The political turmoil that has engulfed since the head of the Intelligence and Security Department (DRS), General Mohamed Mediene, was dismissed in September, has no precedent in the recent history of the country, notes Francis Ghilès, a senior research fellow at the Barcelona Centre for International Affairs (Cidob).
The bitter fight and unusually public brawling between powerful clans as the succession to an ever-weaker President Abdelaziz Bouteflika draws closer will probably be the graveyard of many political reputations in Algeria, he writes for Open Democracy:
The fact that it is occurring as the price of oil and gas, Algeria’s exports mainstays, have collapsed, sharpens what is a rather strange affair as the succession could turn a once revolutionary country into one where one family member succeeds another. Not something Houari Boumediene would have condoned, but times change.
Where economic policy is concerned, Prime Minister Abdellatif Sellal appears to have lost his script. He did not see the fall in prices coming, did not think through the economic and social consequences and seems to be letting his ministers cut budgets right, left and centre with the result that major investment projects are a mess. Confusion is all the greater as projects are being postponed without any publicity, so towns and regions wake up one morning and discover by rumour or stealth that an investment they were counting on has simply vanished.

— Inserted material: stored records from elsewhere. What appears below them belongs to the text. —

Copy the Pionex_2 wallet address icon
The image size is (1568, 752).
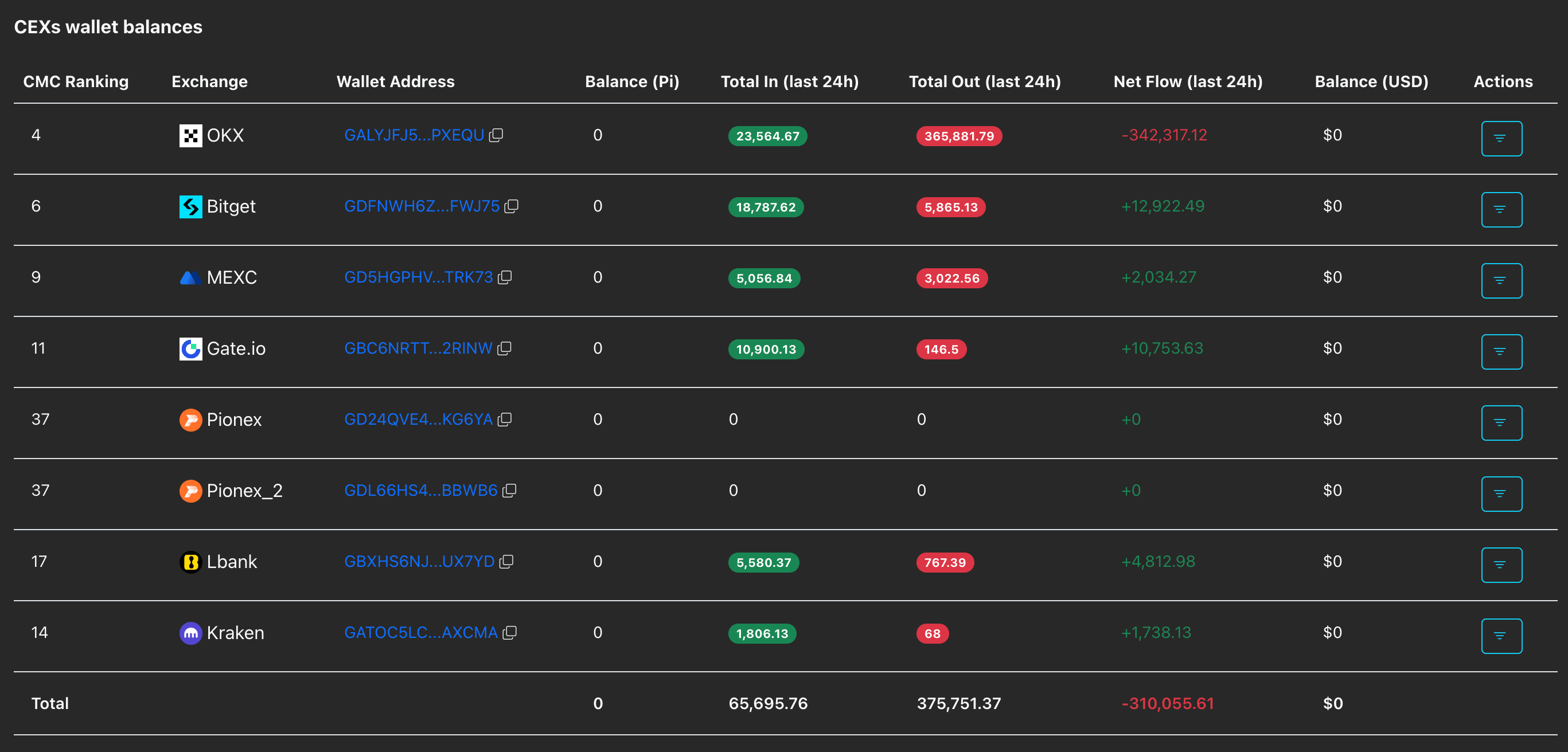coord(509,491)
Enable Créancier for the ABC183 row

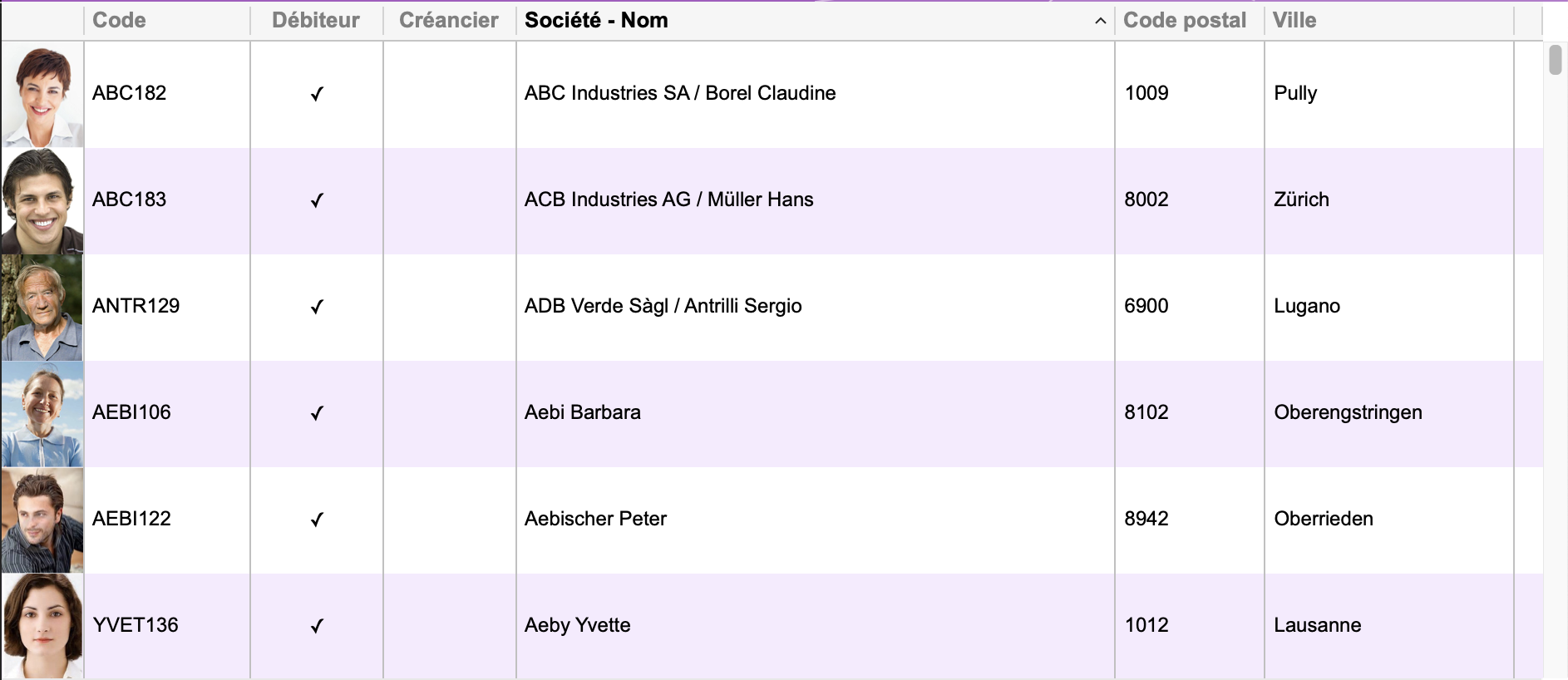coord(450,201)
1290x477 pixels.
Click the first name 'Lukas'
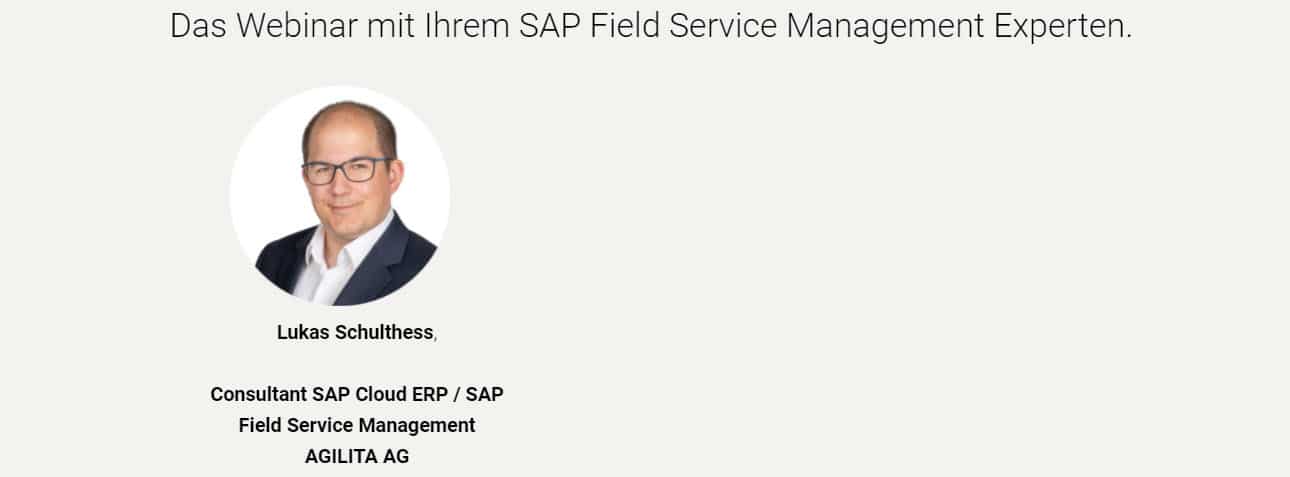point(300,333)
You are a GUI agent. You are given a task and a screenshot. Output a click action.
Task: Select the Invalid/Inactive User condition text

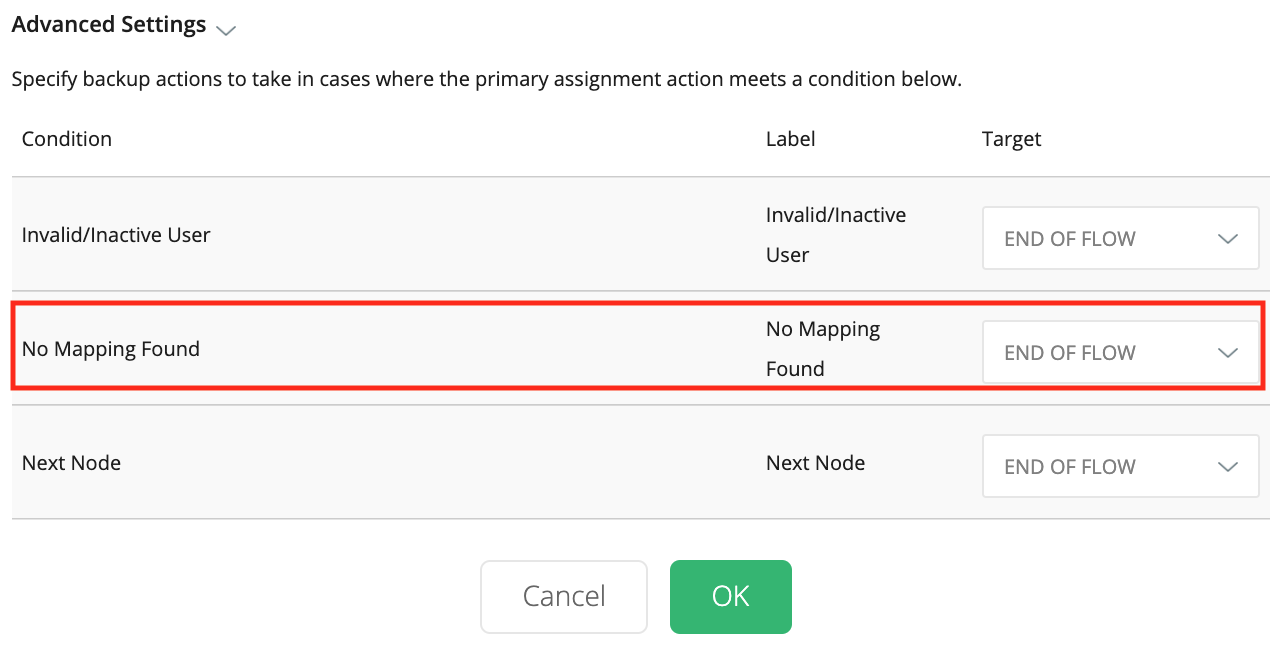point(116,235)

“Sellal has certainly lost control of the government,” adds Ghilès:
His minister of industry openly defies him and recent parliamentary debate on the budget degenerated into fistfights and insults. The secretary-general of the former ruling – but still most important party – the National Liberation Front (FLN) resorted to abusive language towards anybody who dared oppose his views. Meanwhile, senior DRS officers were arrested in a sinister ballet that resembled a battle of shadows.